Simplified mathematical model for frontal impact study

The structure of the front compartment is built to provide safety to passengers during an impact. Safety is ensured by designing structures capable of taking up much of the impact energy. During an impact, the energy of the impact is consumed by the ability of the body structure to deform. Thus, a large part of the kinetic energy of the impact is transformed into deformation energy. It ensures that decelerations are reduced in a short period of time to the limit that passengers can bear. Two mathematical models are proposed for the study of the frontal impact between two vehicles. In the mathematical model the component elements of the frontal compartmental structures are treated separately. Two simplified numerical models with two degrees of freedom are proposed. The first mathematical model is of the table-spring type, and the second is the mathematical model of the table-spring-shock absorber type. The body elements and the main subassemblies of the vehicle are considered to be two concentrated table bodies. The connection between these bodies will be made by elastic elements and damping elements. Based on Lagrange's generalized equations, the equations of motion necessary for the impact study will be obtained.
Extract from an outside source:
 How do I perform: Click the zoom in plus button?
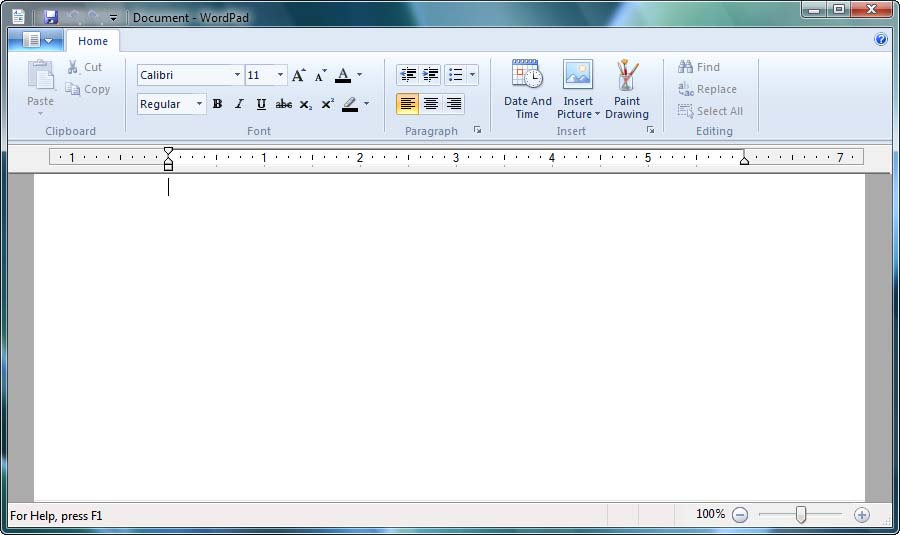(862, 515)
Furthermore, the solving of the numerical systems of the proposed models will be done with the help of the modelling, simulation and analysis environment offered by the MATLAB Simulink software. In this environment, the main initial parameters and impact conditions between the two bodies will be established and block schemes will be built for both systems of equations. With the help of these mathematical models it is desired to determine the maximum deformation recorded by each vehicle during the frontal impact between the two.